1860 wurde das Geschäft nach Stuttgart verlegt, 1863 siedelte es nach München über, wo Bruckmann nun eine erhöhte Thätigkeit auf dem Gebiete des Kunstverlags entfaltete. Ihren ersten Ausdruck fand sie in der Herausgabe einer Reihe von Porträt-Tableaus »Ruhmeshallen« benannt; sie gaben Gruppendarstellungen deutscher und außerdeutscher Dichter, Musiker und Gelehrter; ihr folgten die Schiller-, die Shakespeare- und Reuter-Gallerie, wozu W. Lindenschmit, Viktor Müller, K. Beckmann, K. Beyschlag u. a. die Originale lieferten; ferner Scheffels Ekkehard, illustriert von A. Liezen-Mayer, dessen Bilderziklus Bruckmann 1874 von Flüggen & Co. in München übernommen hatte.

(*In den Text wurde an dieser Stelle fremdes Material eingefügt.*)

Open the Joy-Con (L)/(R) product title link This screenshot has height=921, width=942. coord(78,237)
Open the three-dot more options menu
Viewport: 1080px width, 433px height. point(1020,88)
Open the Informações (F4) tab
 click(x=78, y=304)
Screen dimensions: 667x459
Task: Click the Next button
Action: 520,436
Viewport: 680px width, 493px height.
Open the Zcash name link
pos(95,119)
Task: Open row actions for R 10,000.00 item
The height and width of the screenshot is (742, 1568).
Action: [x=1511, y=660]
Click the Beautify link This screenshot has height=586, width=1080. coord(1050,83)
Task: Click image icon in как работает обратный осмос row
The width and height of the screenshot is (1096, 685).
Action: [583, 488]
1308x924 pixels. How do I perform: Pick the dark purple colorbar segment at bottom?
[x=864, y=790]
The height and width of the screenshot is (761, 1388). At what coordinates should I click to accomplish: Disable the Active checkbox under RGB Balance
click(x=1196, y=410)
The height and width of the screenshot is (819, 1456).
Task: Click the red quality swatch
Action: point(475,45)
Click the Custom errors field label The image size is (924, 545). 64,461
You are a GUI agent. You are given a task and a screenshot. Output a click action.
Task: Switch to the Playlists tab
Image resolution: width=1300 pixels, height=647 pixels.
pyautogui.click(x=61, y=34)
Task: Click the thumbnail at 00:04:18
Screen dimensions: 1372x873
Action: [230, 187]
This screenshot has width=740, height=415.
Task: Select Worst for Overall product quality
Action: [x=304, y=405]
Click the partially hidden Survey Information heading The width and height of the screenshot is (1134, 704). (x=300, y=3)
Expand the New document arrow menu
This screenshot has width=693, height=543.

Bruckmann begann ferner mit der Herausgabe einer Reihe monumentaler wissenschaftlicher Werke, darunter die bekannten »Denkmäler griechischer und römischer Skulptur«, deren Plan von Heinrich Brunn aufgestellt wurde, und die mit hundert Lieferungen à 20 Mark, nach Brunns Tode von dessen Schüler Paul Arndt fortgeführt, ihren vorläufigen Abschluß erreicht haben; die »Denkmäler der Renaissance-Skulptur Toscanas«, herausgegeben von Wilhelm Bode, die (in etwa 70 Lieferungen à 20 Mk.) noch im Erscheinen begriffen sind; die »Griechischen und Römischen Porträts«, unveränderliche Phototypien nach Originalaufnahmen (etwa 100 Lieferungen à 20 Mk.), herausgegeben von Heinr. Brunn und Paul Arndt; »Die Architektur der Renaissance in Toscana« von Geymüller und Stegmann (in 40 Lieferungen à 50 Mk.).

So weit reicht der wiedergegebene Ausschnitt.